14. Why interleaved 1F1B instead of vanilla 1F1B?
    Show answer

    Each stage holds non-contiguous layers (e.g., layers 1, 5, 9 on stage 0; 2, 6, 10 on stage 1). More micro-microbatches in flight per macro-microbatch → smaller pipeline bubble. Megatron uses this.

15. Difference between gradient accumulation and increasing batch size?
    Show answer

    Effective batch = micro-batch × accumulation × DP. Same effective batch, but accumulation lets you fit when memory limits per-step batch. Can be combined with mixed precision and activation checkpointing for further memory reduction.

16. What's selective activation recomputation?
    Show answer

    Recompute only cheap ops (LN, GELU, dropout) during backward; keep expensive (attention, matmul outputs) in memory. Megatron's standard. ~33% extra FLOPs vs full recompute, but 10× memory savings on activations.

17. Difference between ZeRO-Infinity, ZeRO-Offload, and ZeRO-3?
    Show answer

    ZeRO-3: shard params/grads/optimizer across DP ranks (all in HBM). ZeRO-Offload: offload optimizer state + parts of gradient to CPU RAM. ZeRO-Infinity: extends to NVMe. Used when model truly doesn't fit in HBM; slow due to CPU/NVMe bandwidth.
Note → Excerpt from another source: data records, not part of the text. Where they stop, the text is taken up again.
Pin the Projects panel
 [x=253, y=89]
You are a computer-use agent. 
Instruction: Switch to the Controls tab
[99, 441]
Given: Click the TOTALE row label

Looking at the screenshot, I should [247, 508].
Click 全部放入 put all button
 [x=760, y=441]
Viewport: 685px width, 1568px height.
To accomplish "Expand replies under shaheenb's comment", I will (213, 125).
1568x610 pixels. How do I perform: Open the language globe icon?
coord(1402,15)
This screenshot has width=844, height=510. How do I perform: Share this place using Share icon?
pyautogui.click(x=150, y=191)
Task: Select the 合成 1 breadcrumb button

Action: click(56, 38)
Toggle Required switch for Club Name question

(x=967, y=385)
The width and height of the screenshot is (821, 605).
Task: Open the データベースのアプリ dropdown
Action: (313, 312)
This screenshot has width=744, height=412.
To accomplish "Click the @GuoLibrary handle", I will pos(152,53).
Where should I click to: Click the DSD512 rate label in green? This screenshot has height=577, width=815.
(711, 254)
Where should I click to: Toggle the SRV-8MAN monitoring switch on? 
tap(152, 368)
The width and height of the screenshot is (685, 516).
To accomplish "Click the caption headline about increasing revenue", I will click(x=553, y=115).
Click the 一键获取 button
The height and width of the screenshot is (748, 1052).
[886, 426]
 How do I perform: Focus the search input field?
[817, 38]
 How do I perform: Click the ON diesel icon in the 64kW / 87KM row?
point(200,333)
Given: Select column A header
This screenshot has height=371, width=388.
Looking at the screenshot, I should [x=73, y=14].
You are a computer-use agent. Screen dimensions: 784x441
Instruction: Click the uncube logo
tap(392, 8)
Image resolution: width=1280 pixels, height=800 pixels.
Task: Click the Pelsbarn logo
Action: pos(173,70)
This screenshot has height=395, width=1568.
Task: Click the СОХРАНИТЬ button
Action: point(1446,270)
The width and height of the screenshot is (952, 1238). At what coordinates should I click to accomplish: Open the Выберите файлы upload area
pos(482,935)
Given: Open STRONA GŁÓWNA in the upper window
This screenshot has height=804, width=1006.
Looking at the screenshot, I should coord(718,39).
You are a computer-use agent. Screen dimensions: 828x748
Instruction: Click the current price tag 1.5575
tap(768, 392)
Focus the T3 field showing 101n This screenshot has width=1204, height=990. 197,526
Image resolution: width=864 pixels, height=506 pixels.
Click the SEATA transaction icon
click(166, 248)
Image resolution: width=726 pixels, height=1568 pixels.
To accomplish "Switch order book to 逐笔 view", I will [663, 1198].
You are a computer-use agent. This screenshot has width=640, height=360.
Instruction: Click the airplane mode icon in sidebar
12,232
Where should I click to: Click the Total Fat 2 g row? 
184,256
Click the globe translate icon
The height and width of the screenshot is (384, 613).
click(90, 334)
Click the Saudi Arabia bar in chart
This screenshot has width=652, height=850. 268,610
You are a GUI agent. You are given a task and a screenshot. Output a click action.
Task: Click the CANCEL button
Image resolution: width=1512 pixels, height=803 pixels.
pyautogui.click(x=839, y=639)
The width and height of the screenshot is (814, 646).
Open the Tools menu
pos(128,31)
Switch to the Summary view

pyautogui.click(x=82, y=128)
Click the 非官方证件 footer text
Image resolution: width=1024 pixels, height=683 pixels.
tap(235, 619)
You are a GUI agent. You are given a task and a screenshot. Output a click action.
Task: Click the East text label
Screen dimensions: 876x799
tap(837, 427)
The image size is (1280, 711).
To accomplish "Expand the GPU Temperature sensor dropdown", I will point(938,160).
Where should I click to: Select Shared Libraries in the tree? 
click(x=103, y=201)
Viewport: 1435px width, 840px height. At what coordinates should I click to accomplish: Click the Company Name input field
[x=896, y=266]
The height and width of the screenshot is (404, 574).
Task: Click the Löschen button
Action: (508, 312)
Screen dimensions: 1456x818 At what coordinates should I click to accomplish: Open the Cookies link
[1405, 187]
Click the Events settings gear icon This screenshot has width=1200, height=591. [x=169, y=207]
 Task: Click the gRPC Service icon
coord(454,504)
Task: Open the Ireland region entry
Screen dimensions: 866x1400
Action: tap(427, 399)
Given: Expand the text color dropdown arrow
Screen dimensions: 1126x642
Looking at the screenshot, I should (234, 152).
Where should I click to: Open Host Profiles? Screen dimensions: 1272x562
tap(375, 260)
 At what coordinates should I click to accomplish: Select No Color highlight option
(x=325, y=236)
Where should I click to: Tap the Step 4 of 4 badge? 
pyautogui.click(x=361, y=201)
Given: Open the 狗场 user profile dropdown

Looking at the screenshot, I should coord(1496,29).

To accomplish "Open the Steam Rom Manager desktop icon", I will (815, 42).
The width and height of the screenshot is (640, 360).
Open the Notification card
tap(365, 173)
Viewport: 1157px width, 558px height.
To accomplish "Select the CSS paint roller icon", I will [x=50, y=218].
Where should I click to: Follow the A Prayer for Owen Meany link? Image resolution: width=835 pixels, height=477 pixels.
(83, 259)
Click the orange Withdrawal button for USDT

18. NVL72 vs PCIe — what changes?
    Show answer

    NVLink Switch (NVL72) gives 72 GPUs per "node" with full NVLink bandwidth. Lets you do TP=72 (vs 8 on H100), or much larger TP × PP combos within one rack. Fewer cross-IB hops needed for many parallelism plans.

19. What is SHARP and why does it matter?
    Show answer

    NVIDIA's in-network reduction on InfiniBand switches. The switch performs the reduction (sum) and broadcasts the result, eliminating one half of all-reduce comm time. Speeds up small all-reduces; less impact on huge ones.

20. Async checkpointing — how does it work?
    Show answer

    Dump model state to local NVMe (fast — < 1 min for 70B). Separate process uploads to durable storage (S3/GCS) in background. Training continues. Reduces pause from ~30 min (sync to slow FS) to ~1 min.